Wacker-Schröder, I., Kaether, C., Kromer, A., Migala, A., Almers, W., & Gerdes, H. H. (1997). Microtubule-dependent transport of secretory vesicles visualized in real time with a GFP-tagged secretory protein. Journal of Cell Science, 110(13), 1453-1463. Retrieved from http://jcs.biologists.org/cgi/content/abstract/110/13/1453.

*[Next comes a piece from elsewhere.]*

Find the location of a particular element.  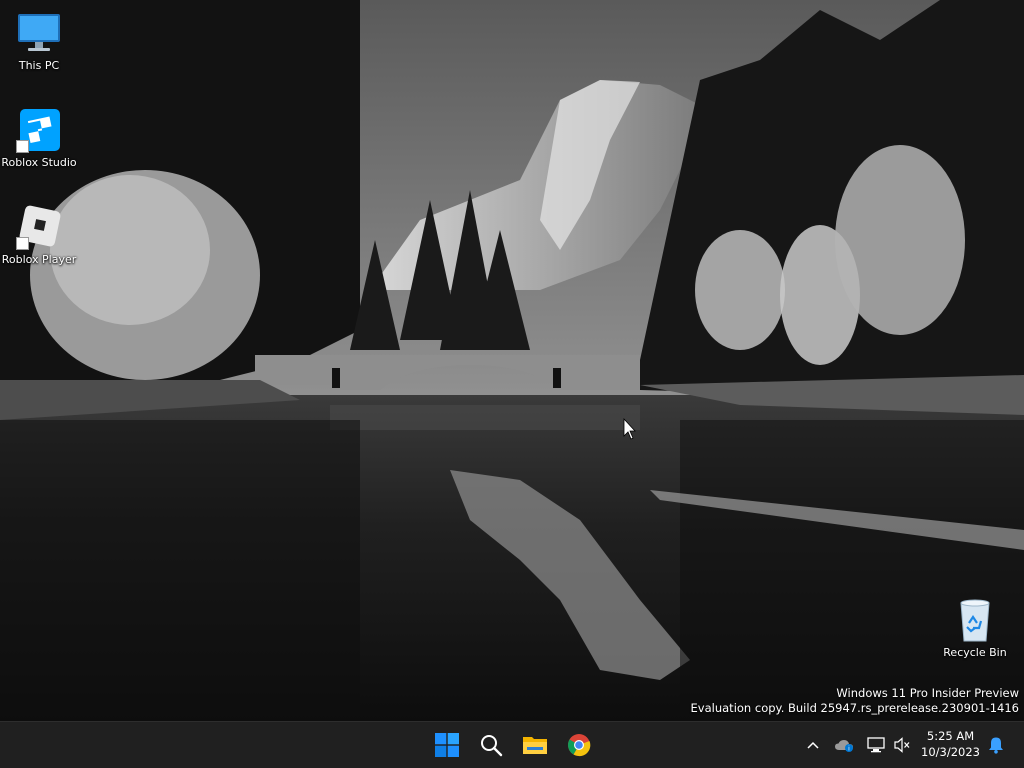

taskbar: i 5:25 AM 10/3/2023 is located at coordinates (512, 744).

Cite as: http://hdl.handle.net/11858/00-001M-0000-0024-BC72-E
Abstract
Biosynthetic transport from the trans-Golgi network (TGN) to the plasma membrane (PM) is mediated by secretory vesicles. We analyzed secretory vesicle transport in real time using a GFP-tagged secretory protein, hCgB-GFP, consisting of human chromogranin B (hCgB) and green fluorescent protein (GFP). The fusion protein was expressed transiently in Vero cells or in a stable clone after induction with butyrate. After arrest of the biosynthetic protein transport at 20 degrees C, fluorescent hCgB-GFP colocalized with TGN38, a marker of the TGN. Subsequent release of the secretion block at 37 degrees C led to the formation of green fluorescent vesicles. Confocal analysis revealed that these vesicles were devoid of TGN38 and of Texas Red-coupled transferrin and cathepsin D, markers of the endosomal/lysosomal pathway. As determined by fluorometry and metabolic labelling hCgB-GFP was secreted from the TGN to the PM with a t(1/2) of 20-30 minutes. Video-microscope analysis of green fluorescent vesicles showed brief periods of rapid directed movement with maximal velocities of 1 microm/second. Vesicle movement occurred in all directions, centrifugal, centripetal and circumferential, and 50% of the vesicles analyzed reversed their direction of movement at least once within an observation period of 45 seconds. In the presence of nocodazole the movement of fluorescent vesicles ceased. Concomitantly, secretion of hCgB-GFP was slowed but not completely blocked. We suggest that microtubules (MT) facilitate the delivery of secretory vesicles to the PM by a stochastic transport, thereby increasing the probability for a vesicle/target membrane encounter.